Para o Brasil, um acordo dependerá de "verdadeiro constrangimento aos subsídios, e de respeito aos nossos limites na área industrial". ) O ministro insistiu que "nada é inaceitável, estamos esperançosos de buscar aproximações, mas tem um caminho a percorrer".

Hoje, Amorim reúne o G-20 em Genebra. O embaixador da Argentina, Alberto Dumond, disse que a proposta que o país defende continua a ser corte de 50% nas tarifas industriais. Ele avaliou que os textos dos mediadores estão construídos sob óticas distintas e poderão sofrer reações diferentes dos países.

"Falconer (mediador agrícola) buscou o que entende ser politicamente realizável e tratou de fabricar exceções para todos que precisam disso, mas o critério seguido pelo mediador industrial é outro, é muito mais o que ele entende que tem que ser.". Resultado: o texto agrícola dificilmente pode ser criticado, mas não rechaçado, já o texto industrial terá mais resistência.

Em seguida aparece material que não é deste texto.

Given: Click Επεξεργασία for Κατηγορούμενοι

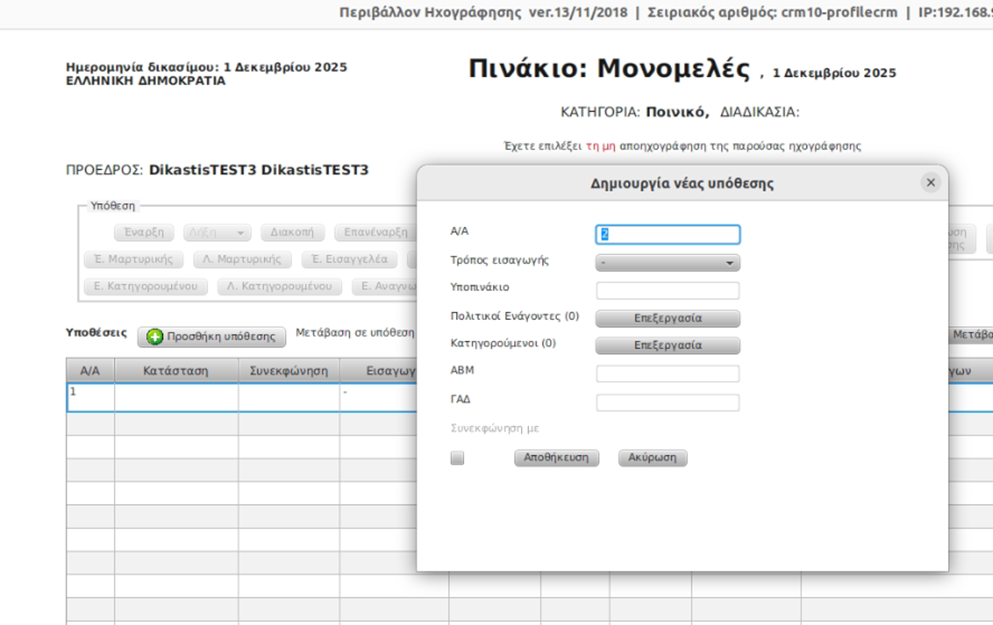Looking at the screenshot, I should (667, 346).
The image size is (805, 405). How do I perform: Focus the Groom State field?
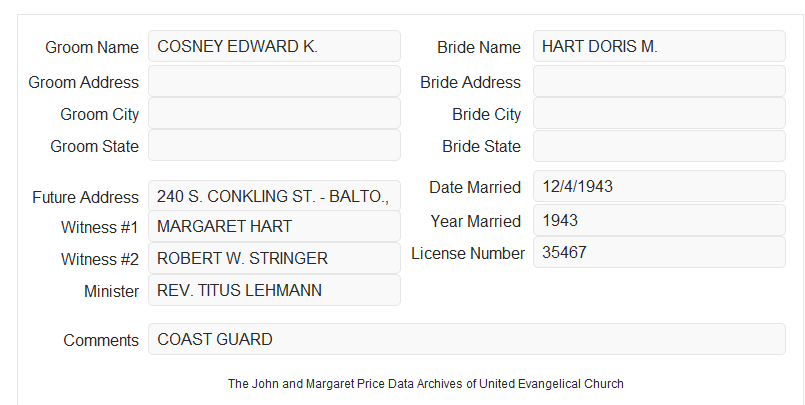click(x=274, y=145)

Se o Brasil e os Estados Unidos estão insatisfeitos pelas cobranças, a UE parece contente. Na área agrícola, não dá ainda para entender a extensão de suas concessões. Na parte industrial, a UE está satisfeita com a redução proposta para as tarifas do Brasil e outros emergentes. "Esses números (coeficientes 19 ou 23) são mais realistas, estão dentro de nossa margem", afirmou o porta-voz de Comércio, Peter Power.

Enquanto ele falava, a UE divulgou seus resultados comerciais de janeiro-abril, mostrando que o comércio Brasil-UE está em forte expansão Os produtos do Brasil registram a segunda maior alta entre as importações européias (17%), apenas atrás da China (23%). O saldo comercial do país com a União Européia aumentou para 3,7 bilhões de euros, comparado a 2,8 bilhões de euros em janeiro-abril de 2006.

O que chamou também a atenção ontem foi um artigo do embaixador dos Estados Unidos para a OMC, Peter Allgeier, respondendo criticas dos professores Jagdish Bhagwati e Arvind Panagariya, que culparam os EUA pelo fiasco da reunião de Potsdam. Allgeier repetiu que os EUA e a UE fizeram "importantes ofertas" sobre agricultura e produtos industriais, mas Brasil e Índia não se moveram, nem em produtos industriais nem na área agrícola.

O representante americano argumentou que a proposta industrial dos EUA resultaria num corte médio de 35% nas alíquotas de seu país, enquanto o que pediam do Brasil era para cortar as tarifas mais altas em "apenas 13%" e a Índia "em menos de 15%". Na agricultura, a Índia, com tarifa média de 114%, tampouco quis fazer movimentos, acusou.

Para Allegeier, a Índia e o Brasil recusaram assumir sua parte de responsabilidade "para fazer o comércio global funcionar para todos, particularmente os países em desenvolvimento". Para ele, não importava o que os EUA oferecessem para reduzir tarifas e subsídios, a Índia e o Brasil continuariam a cobrar mais.

Em Bruxelas, Amorim preferiu ignorar o texto do americano. "Não vou responder, entre Allgeier e Bhagwati, fico com Bhagwati". O ministro manifestou a esperança de que a Rodada Doha acabe no ano que vem, mesmo lembrando que a Rodada Uruguai atrasou bastante.